> [Data excerpts]:
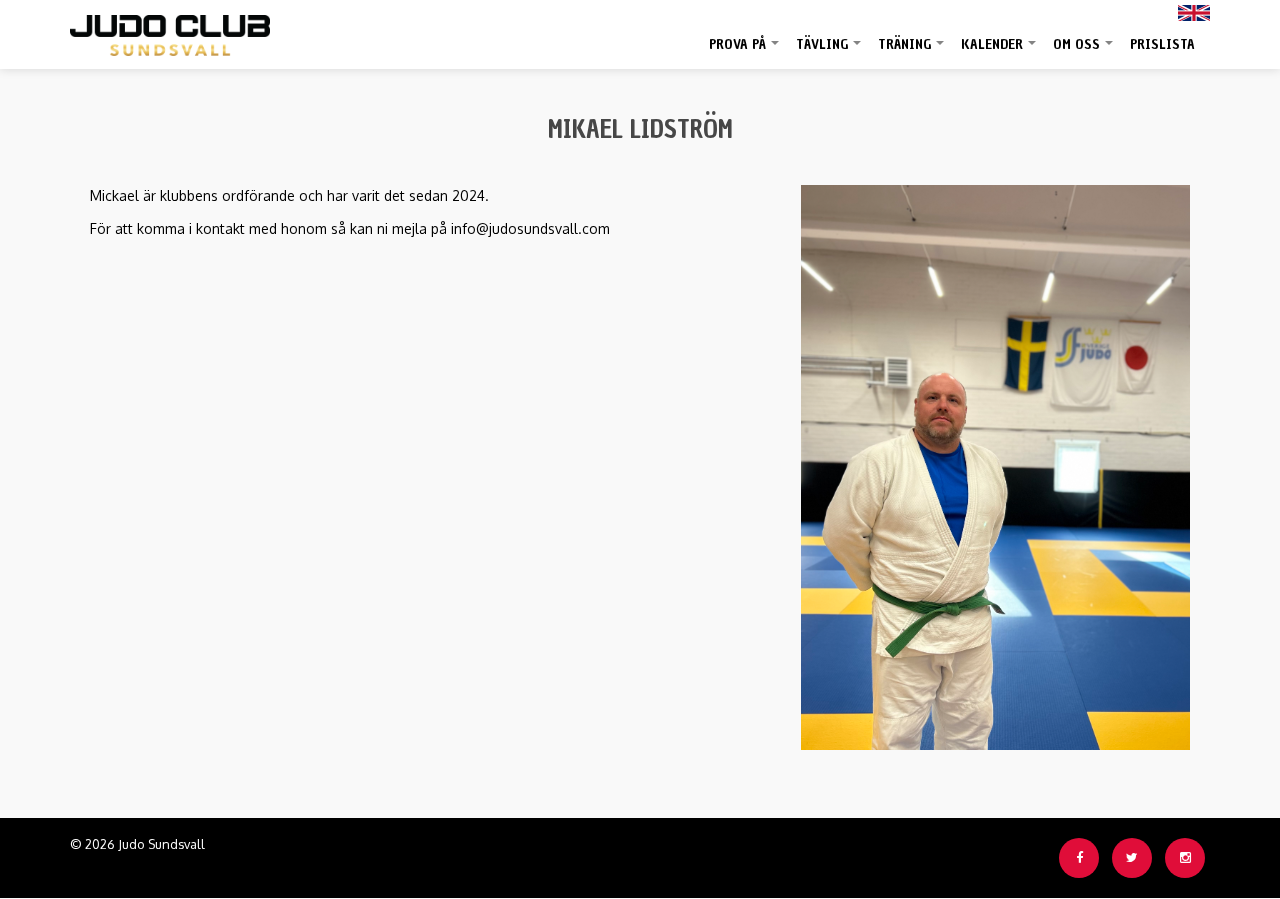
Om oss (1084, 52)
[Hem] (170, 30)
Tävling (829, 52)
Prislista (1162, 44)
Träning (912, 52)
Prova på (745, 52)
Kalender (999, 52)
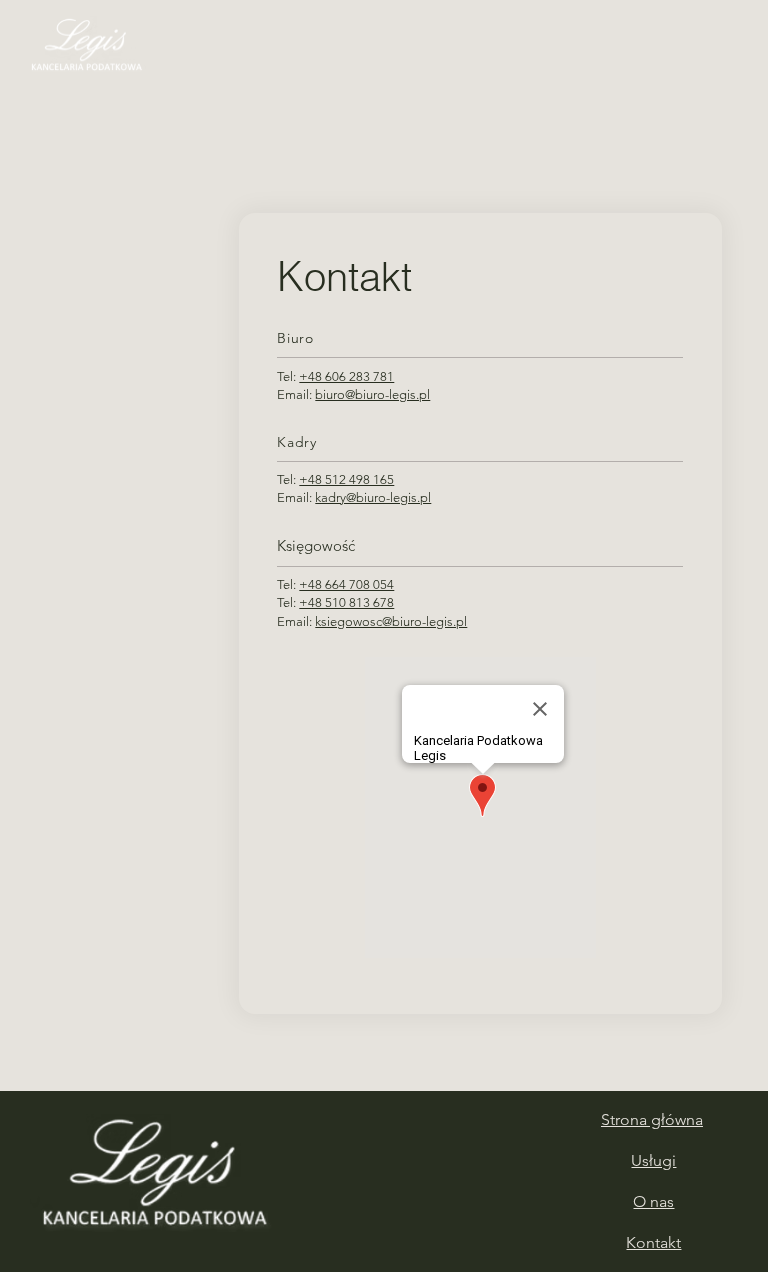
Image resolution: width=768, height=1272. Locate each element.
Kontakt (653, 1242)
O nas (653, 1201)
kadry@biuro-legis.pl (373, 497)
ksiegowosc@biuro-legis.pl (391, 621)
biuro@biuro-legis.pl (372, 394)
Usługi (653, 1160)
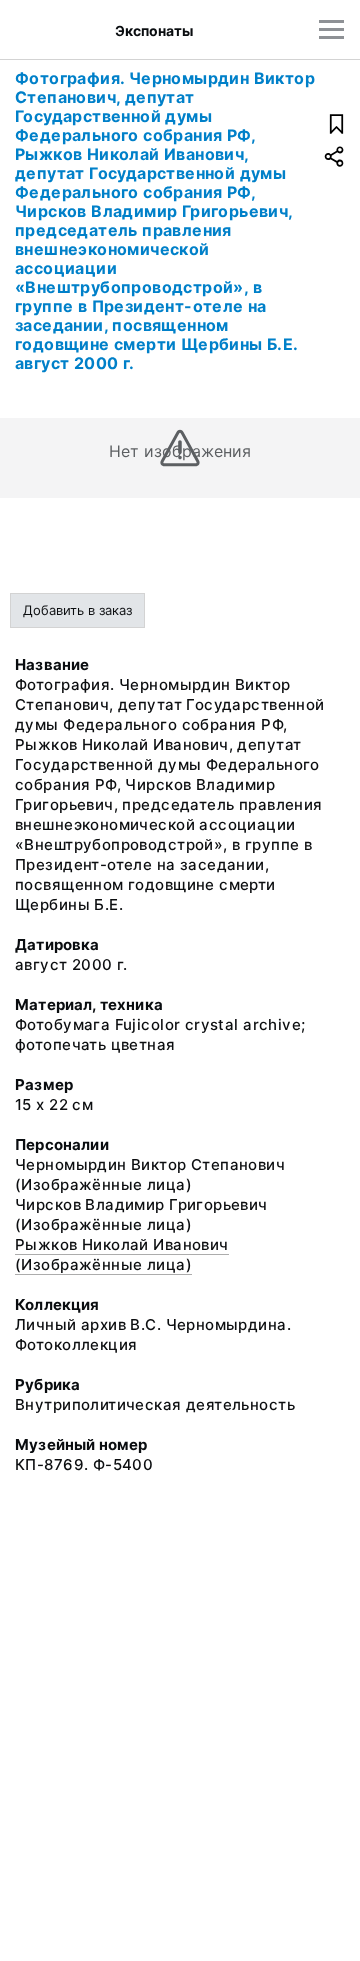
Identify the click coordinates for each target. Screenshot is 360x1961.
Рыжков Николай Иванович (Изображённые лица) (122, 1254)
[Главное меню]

> [Task directions]: Nothing but the lines from the one containing "Image resolution: width=768, height=1272." through the end of the entries should be written out, exactly and without pictures.

> [Reply]:
Image resolution: width=768, height=1272. Locate each element.
Kontakt (653, 1242)
O nas (653, 1201)
kadry@biuro-legis.pl (373, 497)
ksiegowosc@biuro-legis.pl (391, 621)
biuro@biuro-legis.pl (372, 394)
Usługi (653, 1160)
Identify the click coordinates for each target. Screenshot is 360x1961.
Рыжков Николай Иванович (Изображённые лица) (122, 1254)
[Главное меню]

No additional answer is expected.